Linguistic Processing of the Training Corpus

[0027] Depending on the language, linguistic processing such as morphological analysis and stemming is performed to reduce vocabulary size and to balance the source and target languages. When a language is inflectionally rich language, like Korean, many suffixes are attached to the stem to form one word. This leads one stem to have many different forms, all of which are translated into one word in another language. Since a statistical system cannot tell that all these various forms are related and therefore treats them as different words, a potentially severe data sparseness problem may result. By decomposing a complex word into prefixes, stem, and suffixes, and optionally removing meaningfully unimportant parts, we can reduce vocabulary size and mitigate the data sparseness problem. FIG. 3 shows a simple English example of text processing step: a sentence is part-of-speech tagged and then chunk parsed. FIG. 4 shows a simple Korean example of text processing step: a sentence is part-of-speech tagged and then chunk parsed. Not only part-of-speech tagging but also a morphological analysis is performed in the second box in the figure, which segments out suffixes (subject/object markers, verbal endings etc.). FIG. 4 illustrates the result of a morphological analysis of a Korean sentence, which is a translation of the English sentence in FIG. 3.
··········
* _WHAT IS EXPECTED_:
Answer these questions from the text on processing the training corpus:
1. Which language is named as an example of an inflectionally rich language?
2. What two steps are applied to the English sentence in FIG. 3?
3. What does the morphological analysis in the second box segment out?

* _DATA SEGMENT_:
··········
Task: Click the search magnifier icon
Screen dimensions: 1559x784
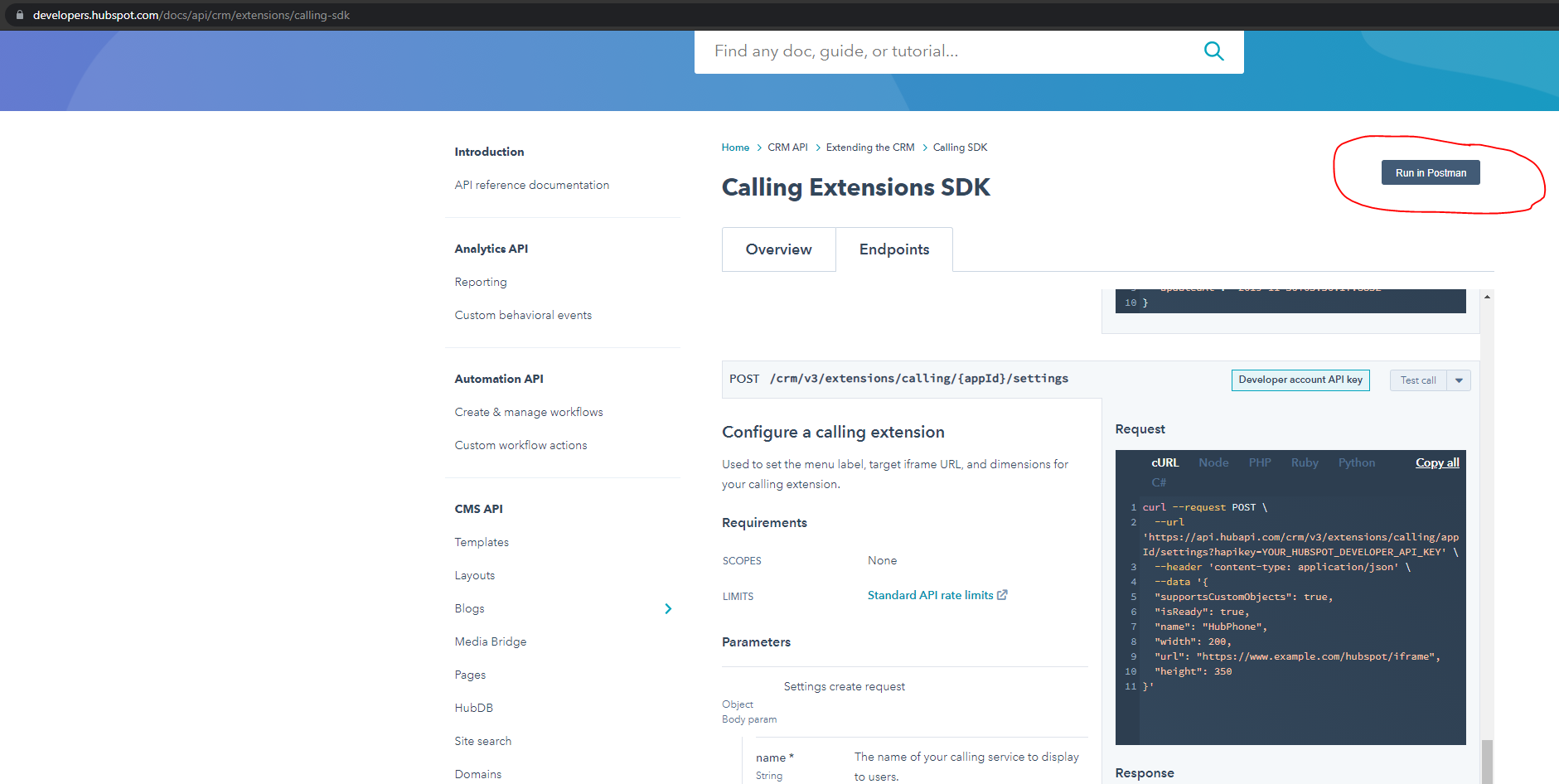Action: [x=1213, y=51]
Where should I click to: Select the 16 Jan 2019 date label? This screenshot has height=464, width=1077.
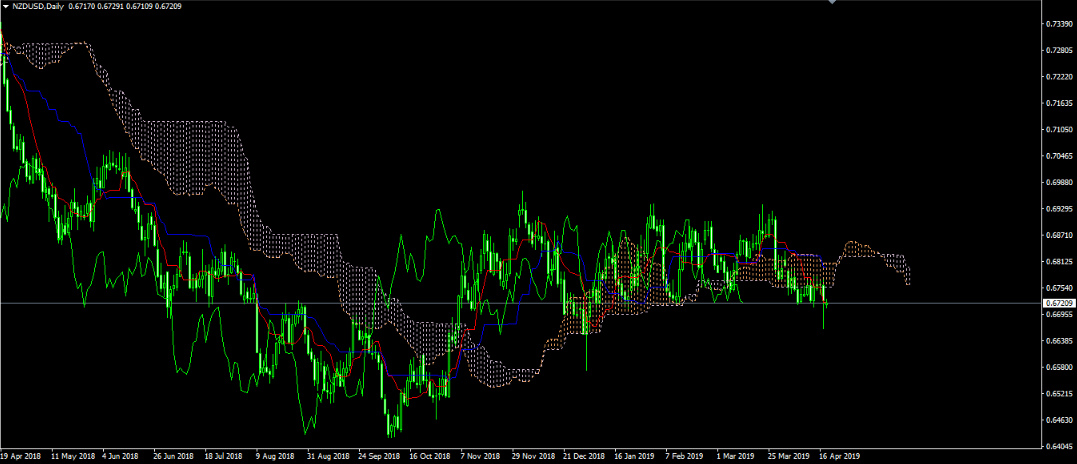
··········
* _TASK OUTPUT_:
1. Korean.
2. It is part-of-speech tagged and then chunk parsed.
3. Suffixes, such as subject/object markers and verbal endings.